I have an R dataframe that I scraped from the internet using readHTMLTable()
in the XML
package. The table looks like the following excerpt with multiple variables/columns for population and year. (Note that the years are not duplicated across columns and represent a unique identifier for population.)
year1 pop1 year2 pop2 year3 pop3
1
2 16XX 4675,0 1900 6453,0 1930 9981,2
3 17XX 4739,3 1901 6553,5 1931 ...
4 17XX 4834,0 1902 6684,0 1932
5 180X 4930,0 1903 6818,0 1933
6 180X 5029,0 1904 6955,0 1934
7 181X 5129,0 1905 7094,0 1935
8 181X 5231,9 1906 7234,7 1936
9 182X 5297,0 1907 7329,0 1937
10 182X 5362,0 1908 7422,0 1938
I would like to reorganize the data into just two columns, one for year and one for population that looks like the following:
year pop
1
2 16XX 4675,0
3 17XX 4739,3
4 17XX 4834,0
5 180X 4930,0
6 180X 5029,0
7 181X 5129,0
8 181X 5231,9
9 182X 5297,0
10 182X 5362,0
11 1900 6453,0
12 1901 6553,5
13 1902 6684,0
... ... ...
21 1930 9981,2
22 ...
The values from the variables/columns year2
and year3
are appended below year1
, as are the corresponding population values.

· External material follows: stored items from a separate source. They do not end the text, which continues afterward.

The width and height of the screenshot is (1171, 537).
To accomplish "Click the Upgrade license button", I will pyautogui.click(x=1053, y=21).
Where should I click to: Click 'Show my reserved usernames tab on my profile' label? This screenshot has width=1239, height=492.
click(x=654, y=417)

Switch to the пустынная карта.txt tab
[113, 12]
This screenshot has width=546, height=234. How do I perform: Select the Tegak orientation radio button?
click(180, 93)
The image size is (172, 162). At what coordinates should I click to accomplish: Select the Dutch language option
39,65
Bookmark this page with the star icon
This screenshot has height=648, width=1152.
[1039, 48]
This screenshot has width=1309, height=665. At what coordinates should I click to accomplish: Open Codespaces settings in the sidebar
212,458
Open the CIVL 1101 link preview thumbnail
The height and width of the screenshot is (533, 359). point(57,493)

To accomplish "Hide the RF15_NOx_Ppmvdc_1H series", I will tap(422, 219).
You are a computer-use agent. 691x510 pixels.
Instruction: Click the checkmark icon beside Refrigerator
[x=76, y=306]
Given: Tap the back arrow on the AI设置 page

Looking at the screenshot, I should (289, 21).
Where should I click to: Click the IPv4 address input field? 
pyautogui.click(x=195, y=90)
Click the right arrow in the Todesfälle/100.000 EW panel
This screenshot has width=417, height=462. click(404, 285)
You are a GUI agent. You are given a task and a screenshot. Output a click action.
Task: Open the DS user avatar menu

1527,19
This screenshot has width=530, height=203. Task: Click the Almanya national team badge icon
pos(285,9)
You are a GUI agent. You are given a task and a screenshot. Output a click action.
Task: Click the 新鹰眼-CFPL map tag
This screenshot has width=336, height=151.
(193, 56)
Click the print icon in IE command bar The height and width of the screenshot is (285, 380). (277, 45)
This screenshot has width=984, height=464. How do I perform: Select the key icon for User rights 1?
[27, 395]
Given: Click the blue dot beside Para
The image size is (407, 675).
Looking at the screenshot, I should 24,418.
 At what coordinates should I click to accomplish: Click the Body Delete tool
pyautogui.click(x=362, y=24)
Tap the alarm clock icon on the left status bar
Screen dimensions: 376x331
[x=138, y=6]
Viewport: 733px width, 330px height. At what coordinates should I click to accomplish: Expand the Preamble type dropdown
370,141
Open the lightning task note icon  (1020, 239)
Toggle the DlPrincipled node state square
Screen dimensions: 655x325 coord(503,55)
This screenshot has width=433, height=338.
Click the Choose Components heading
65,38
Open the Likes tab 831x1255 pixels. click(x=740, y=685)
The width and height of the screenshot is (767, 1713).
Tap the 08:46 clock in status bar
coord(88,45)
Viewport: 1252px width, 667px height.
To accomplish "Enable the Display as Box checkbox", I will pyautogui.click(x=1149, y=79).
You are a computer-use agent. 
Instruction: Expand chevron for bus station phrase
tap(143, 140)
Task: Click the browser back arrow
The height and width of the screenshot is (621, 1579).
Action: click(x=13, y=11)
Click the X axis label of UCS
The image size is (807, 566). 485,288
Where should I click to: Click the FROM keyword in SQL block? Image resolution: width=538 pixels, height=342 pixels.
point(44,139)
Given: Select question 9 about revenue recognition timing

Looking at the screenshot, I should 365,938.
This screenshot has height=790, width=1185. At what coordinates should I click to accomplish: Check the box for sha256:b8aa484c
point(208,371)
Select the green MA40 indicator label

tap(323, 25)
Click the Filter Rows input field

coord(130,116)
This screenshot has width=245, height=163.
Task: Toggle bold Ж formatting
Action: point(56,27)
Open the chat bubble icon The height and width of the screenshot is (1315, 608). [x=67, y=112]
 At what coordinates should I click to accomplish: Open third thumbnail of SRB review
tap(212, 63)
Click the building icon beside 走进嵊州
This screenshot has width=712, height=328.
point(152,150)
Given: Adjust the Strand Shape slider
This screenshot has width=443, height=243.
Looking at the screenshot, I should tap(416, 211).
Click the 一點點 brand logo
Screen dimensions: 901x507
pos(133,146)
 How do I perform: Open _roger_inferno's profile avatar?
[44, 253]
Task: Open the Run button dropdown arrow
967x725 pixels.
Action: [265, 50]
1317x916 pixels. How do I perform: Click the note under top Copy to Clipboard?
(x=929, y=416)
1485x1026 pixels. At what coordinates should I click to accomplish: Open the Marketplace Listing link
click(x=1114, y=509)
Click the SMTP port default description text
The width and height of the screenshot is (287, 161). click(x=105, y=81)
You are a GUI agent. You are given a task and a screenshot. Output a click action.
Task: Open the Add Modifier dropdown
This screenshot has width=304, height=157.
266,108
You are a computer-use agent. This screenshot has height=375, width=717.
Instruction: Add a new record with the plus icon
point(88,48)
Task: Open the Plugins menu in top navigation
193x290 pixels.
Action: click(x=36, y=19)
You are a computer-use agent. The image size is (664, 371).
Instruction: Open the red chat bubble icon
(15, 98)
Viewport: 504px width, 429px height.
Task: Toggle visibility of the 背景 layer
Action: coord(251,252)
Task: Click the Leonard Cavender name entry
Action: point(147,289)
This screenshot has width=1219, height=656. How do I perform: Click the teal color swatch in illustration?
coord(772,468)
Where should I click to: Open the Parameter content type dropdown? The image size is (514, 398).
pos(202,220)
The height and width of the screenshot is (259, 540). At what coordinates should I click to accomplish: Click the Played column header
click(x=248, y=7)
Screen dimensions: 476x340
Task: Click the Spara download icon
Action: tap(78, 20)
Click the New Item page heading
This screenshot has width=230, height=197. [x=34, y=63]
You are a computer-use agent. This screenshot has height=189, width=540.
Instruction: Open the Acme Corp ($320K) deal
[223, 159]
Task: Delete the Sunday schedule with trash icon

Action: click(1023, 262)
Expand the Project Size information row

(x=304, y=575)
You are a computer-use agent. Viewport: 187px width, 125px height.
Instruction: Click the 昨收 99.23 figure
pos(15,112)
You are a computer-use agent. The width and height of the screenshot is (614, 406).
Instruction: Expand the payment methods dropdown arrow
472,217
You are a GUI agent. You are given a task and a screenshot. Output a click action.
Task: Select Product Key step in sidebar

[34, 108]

I have considered the following:
(1) Looping over the population and year columns (n>2
) and adding those values as new observations to year1 and population1 will work, but this seems unnecessarily cumbersome.
(2) I have tried melt as below, but either it cannot handle the id variable split across multiple columns, or I am not implementing it correctly.
df.melt <- melt(df, id=c("year1", "year2",...)
(3) Lastly, I considered pulling out each year column as its own vector, and appending each of those vectors together as here:
year.all <- c(df$year1, df$year2,...)
However, the above returns the following for year.all
[1] 1 2 3 3 4 4 5 5 6 6 7 8 8 9 9 9 10 11 12 13 14 15 16 17 18 19 20 21 22 23 24 1 1 2 ...
rather than this
[1] 16XX 17XX 17XX 180X 180X 181X 181X 182X 182X 1900 1901 1902...
If there is a straightforward way of accomplishing this reorganizing I would love to learn it. Many thanks for the help.